VATICAN CITY (Reuters) - The Vatican and China will exchange paintings, vases and sculptures in a bid to mend often strained ties through “the diplomacy of art”, officials said on Tuesday.
Forty works from the Vatican will go on show in Beijing’s Forbidden City and 40 from China in the Vatican Museums in unprecedented simultaneous exhibitions in March, art chiefs from both countries told a news conference.
“It will be an event that overcomes borders and time and that unites different cultures and civilizations,” Zhu Jiancheng, the head of the government-backed China Culture Investment Fund, said.
“It will strengthen the friendship between China and the Vatican and it will favour the normalization of diplomatic relations,” he said of the project, in which each side will loan art works to the other.
Relations between the Vatican and Beijing have been strained for decades.

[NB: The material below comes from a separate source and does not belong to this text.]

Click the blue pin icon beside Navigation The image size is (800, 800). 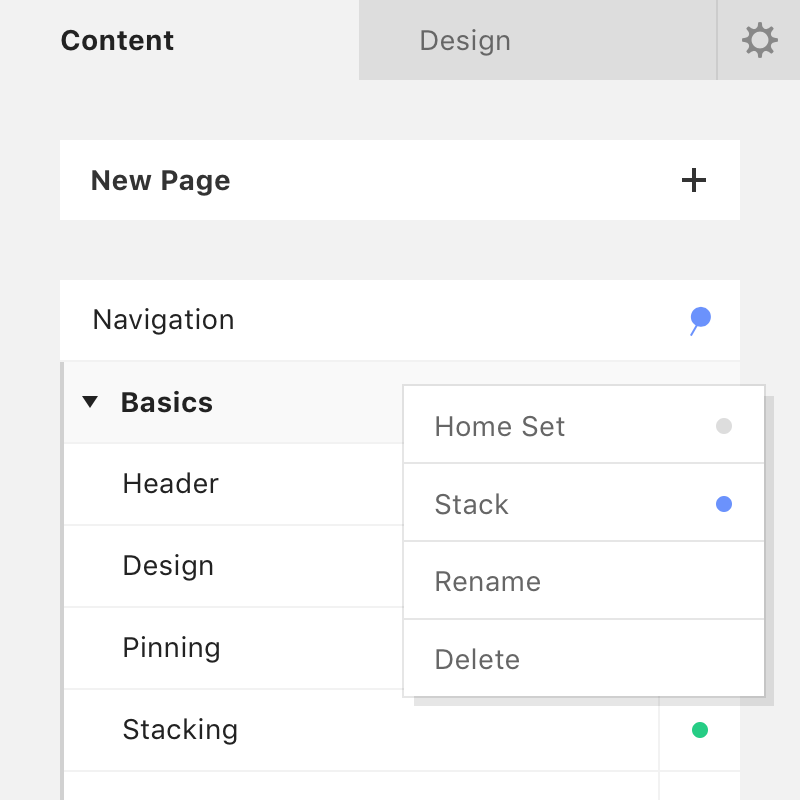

Chinese Catholics are divided between those loyal to the pope - the so-called “underground Church” - and those who belong to state-backed Church known as The Chinese Catholic Patriotic Association.
The main dispute blocking diplomatic ties is the Vatican’s insistence that the pope - and not the government - be responsible for appointing bishops.
Pope Francis and his predecessors Benedict and John Paul have tried to improve relations with Beijing, whose communist party severed relations in 1951. But efforts at agreement have often stalled.
“With no fear and no barriers, beauty and art are truly a vehicle of dialogue,” said Barbara Jatta, the director of the Vatican Museums.
“This is the key of the success that we, at the Vatican Museums, love to call the ‘diplomacy of art’,” said Jatta, the first woman to head the museums, which receive about six million visitors a year.
The simultaneous shows reminiscent of the “ping-pong diplomacy” of the early 1970s, when China and the United States each hosted national teams of the sport as a prelude to President Richard Nixon’s historic trip to Beijing in 1972.
Jatta told Reuters that for the Beijing exhibition, experts would select 39 works of art that originated in China and are now in the Vatican’s Anima Mundi (Soul of the World) ethnological collection, which numbers 80,000 pieces, 20,000 of them Chinese.
“In a sense, 39 of them will be going back home,” she said.
The 40th piece would be an object of Western European Christian art, a painting which has not yet been selected.
The Chinese art works displayed in the Vatican will be 10 paintings by contemporary Chinese artist Zhang Yan and 30 works of art from China’s state collections representing various periods of Chinese history.